None of this is accidental in Mark. The transfiguration is a moment when eternity is revealed in time. On the mountain, the disciples are left in no doubt about Jesus’ divinity. He doesn’t change from one thing to another, but is revealed in the fullness of who he is: fully God and fully human. The transfiguration adds nothing to Jesus: he is always true God and true man, and in him eternity has come to dwell in time. But it is a revelation for the disciples, a glimpse into who Jesus really is, beyond their limited, partial understanding, their too-narrow expectations of who and what the Messiah will be.

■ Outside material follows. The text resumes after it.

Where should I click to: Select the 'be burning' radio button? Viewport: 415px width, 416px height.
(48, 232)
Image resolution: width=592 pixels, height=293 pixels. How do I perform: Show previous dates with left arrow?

For when they come down the mountain, the road to Jerusalem and the passion lies ahead of them. Peter’s protestations that the Messiah cannot suffer and die will again sound like truth and sense. A God who subjects himself to human rejection and injustice and violence is not what they expect salvation to look like. Do they remember, later, as they watch the guards seize Jesus, manhandle him, spit, the way he shone with heaven’s own light? Or does that only come later still, as from the perspective of Easter they look back and are able to trace divinity not just from baptism to transfiguration but through the teaching, the miracles, the opposition, the scourging, the death?

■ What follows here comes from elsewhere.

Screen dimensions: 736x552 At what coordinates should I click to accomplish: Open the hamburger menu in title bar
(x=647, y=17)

What does God look like? I asked at the start of this sermon. For Christians, God looks like Jesus: he is the image of the invisible God. ‘No one has ever seen God’, says St John in his Gospel: ‘It is God the only Son, who is close to the Father’s heart, who has made him known.’ And if this is true, it is true all the way through Jesus’ life and death. He is not human in his teaching and divine in his miracles, or human in his suffering and divine in his resurrection. He is fully human and fully divine all the time.


Suffering and death do not negate the glory the disciples see revealed on the Mount of Transfiguration. On the cross as on the mount, Jesus is revealed in glory. Like the disciples, we might find this hard to grasp, for when we say glory we tend to think of splendour and majesty and power and light, and that seems a very long way from a condemned criminal on a cross. But God’s glory is the revelation of God’s being. And on the cross, as in the life of Jesus, we see that what is revealed is God’s love: a love that will go to the utmost for his creation, to restore what has been lost through sin, and to bring us back to him.

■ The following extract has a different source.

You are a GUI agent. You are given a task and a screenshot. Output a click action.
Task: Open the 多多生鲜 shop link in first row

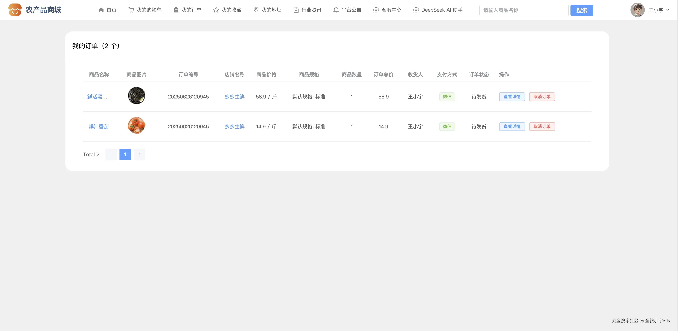(235, 97)
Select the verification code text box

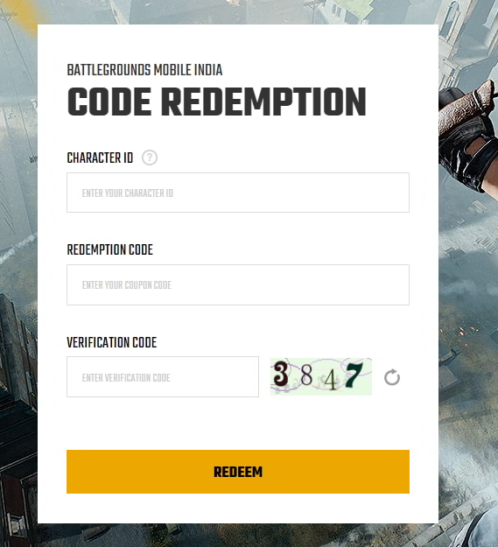coord(163,376)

The transfiguration happens where it does in the gospels to strengthen the disciples for the path ahead of them, as they go with Jesus to Jerusalem. It has a similar function for us, too, as the lectionary sets it for the Sunday before Lent. The voice from the cloud says ‘this is my Son, the Beloved; listen to him’. The disciples have to listen as Jesus tells them who he is, and that the cross isn’t some awful end to a plan gone wrong, but the way God acts to save us. The transfiguration is meant to cast its light over the season: even while we inscribe the cross in ashes on our foreheads this Wednesday, we remember that in Jesus we are made for glory.


It’s easy to plan heroic acts of fasting or get drawn into grand spiritual schemes for Lent. But what if we obeyed that voice from the cloud? Listen to him. Don’t let your bibles stay shut this Lent. Listen to him speaking to you, calling you, in the words of the scriptures. Listen to him in the sacraments as he speaks words of love and freedom and reconciliation; listen to him in other people, and especially in the voices you perhaps don’t often hear. Listen to him, spend time in his presence. Allow the revelation of who he is to deepen your understanding, and enlarge your heart, so that when Good Friday comes, with the centurion you are able to behold the Saviour of the world hanging on the wood of the cross, and with faith and understanding declare ‘truly, this is God’s Son.’